We asked what reason Barrow gave for not wanting Matura-Shepherd in the meeting, and Mora said that she has been accused of being “disrespectful.” Mora said that it will be up to the NTUCB’s General Council to select the persons who are to meet with the Prime Minister. They have yet to write Barrow on his offer to meet.

In regards to the dialogue between the Prime Minister and the Chamber, Vasquez told us that Barrow called the BCCI’s past president, Kay Menzies, and not him. Vasquez said that Menzies has conveyed a message from Barrow, but the BCCI’s executive has yet to meet to discuss it further.

Barrow said that while the Opposition PUP, which protested outside the Biltmore Plaza Hotel in advance of Barrow’s press conference, had collected $40 million under the same PetroCaribe regime, they never went to the National Assembly for approval or even for reporting on those funds, and now, the PUP wants “legally to kill the program and get the resolutions approving PetroCaribe declared invalid and struck down by the courts.”

Barrow said that the Opposition wants to derail what has proven to be a good development program for Belize. At his press conference, Barrow announced the following:

(1) Use of PetroCaribe for debt settlement: “I commit that every penny collected from PetroCaribe as of April 1, 2015 — the start of the new financial year— through to March 31, 2016 will be left in the Central Bank. It will not be used for capital or social assistance spending, but be reserved only for payment of nationalization compensation once that figure has been assessed. And thereafter, starting April 1, 2017, not less than one half of every dollar collected from PetroCaribe will be earmarked for Super-bond buyback.” Barrow said they will look at how this commitment can be put into legal language and taken to Parliament for ratification.

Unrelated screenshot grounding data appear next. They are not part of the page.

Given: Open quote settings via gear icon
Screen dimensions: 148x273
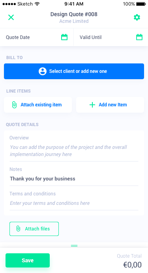Looking at the screenshot, I should coord(137,17).
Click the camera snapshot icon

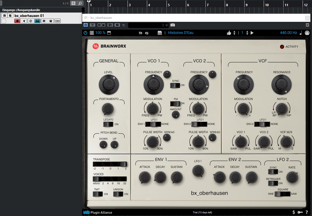(x=173, y=25)
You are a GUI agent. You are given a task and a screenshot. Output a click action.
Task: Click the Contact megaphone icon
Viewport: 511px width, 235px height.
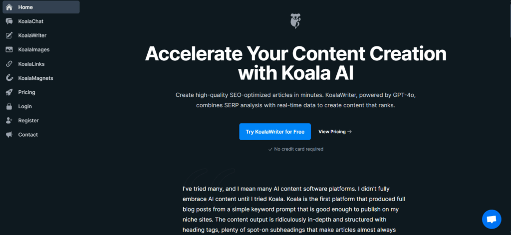[9, 135]
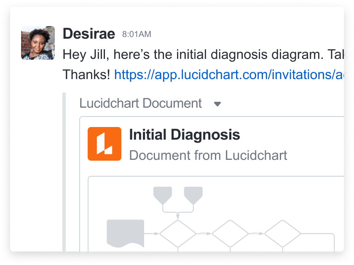
Task: Click the left gray pentagon flowchart shape
Action: coord(163,195)
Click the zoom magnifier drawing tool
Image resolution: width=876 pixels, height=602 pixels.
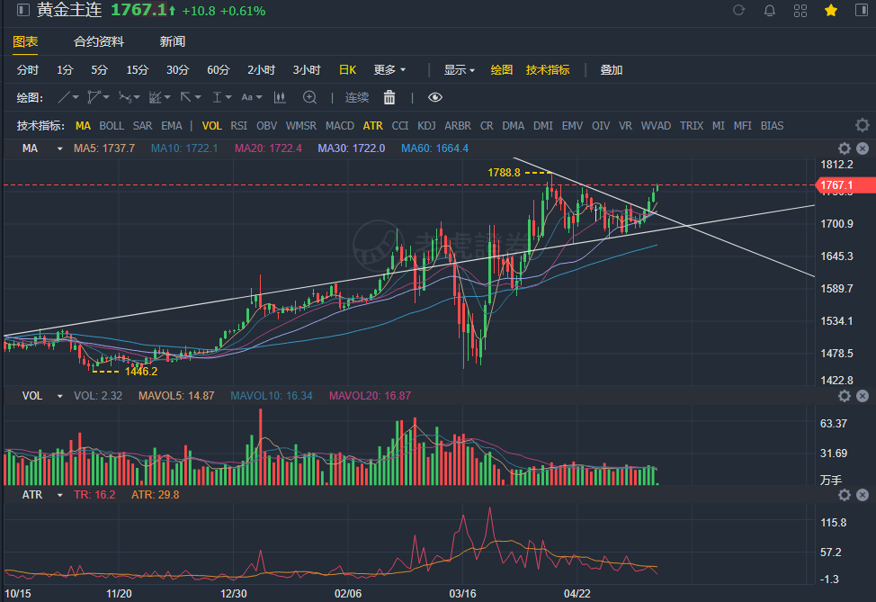[310, 97]
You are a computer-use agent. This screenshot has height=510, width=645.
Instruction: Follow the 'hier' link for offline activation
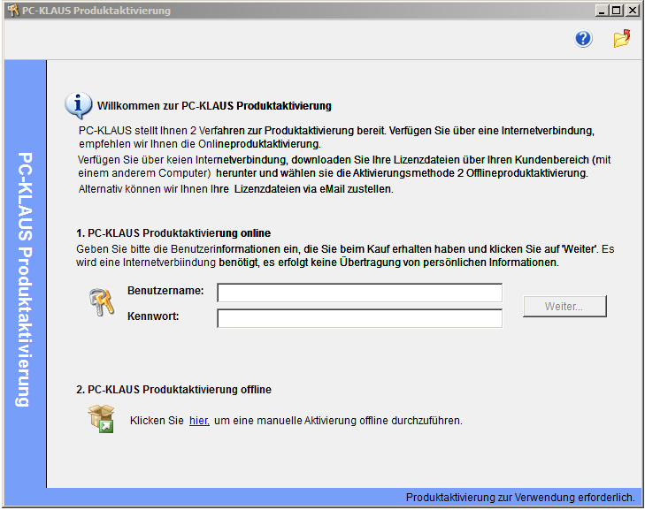click(x=198, y=421)
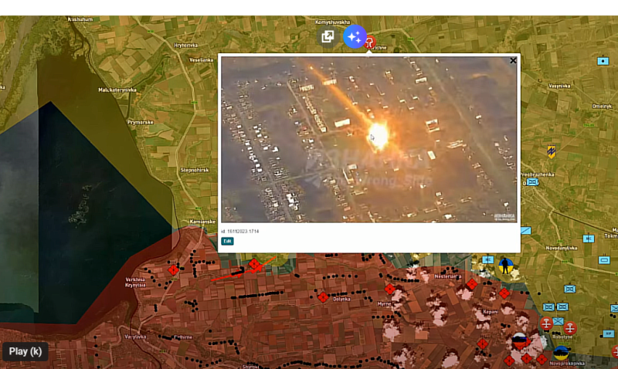Click the Ukrainian flag soldier marker
Viewport: 618px width, 369px height.
(507, 266)
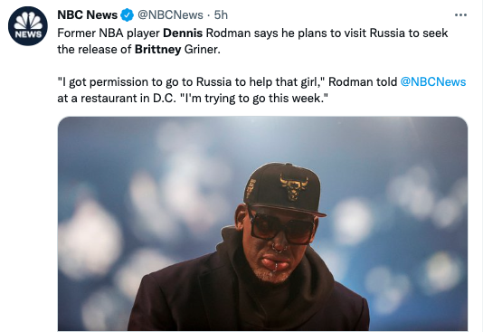The width and height of the screenshot is (483, 332).
Task: Click the phrase "I'm trying to go this week."
Action: pyautogui.click(x=254, y=99)
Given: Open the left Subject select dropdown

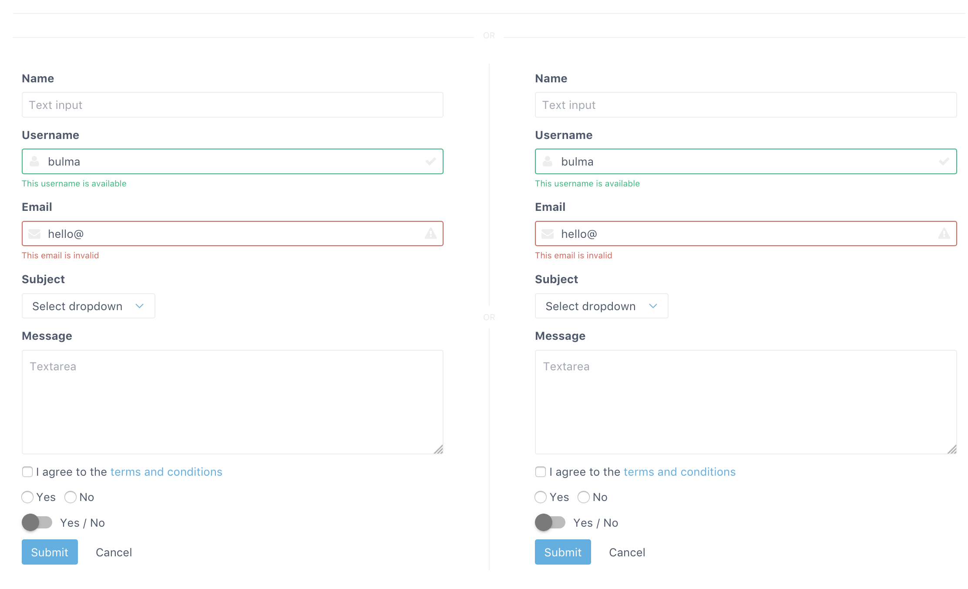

(2) Funding of $125,000 to $150,000 for a chapel on the grounds of the Karl Heusner Memorial Hospital.

(3) $2 million in financing for citrus growers, because the factory is unable to meet its first payment to growers.

(4) $1 million to fix the roundabout that leads from the bypass to the sugar factory in Orange Walk.

Barrow also announced that Government will go to Parliament every three months to report on both the collection and spending of PetroCaribe money.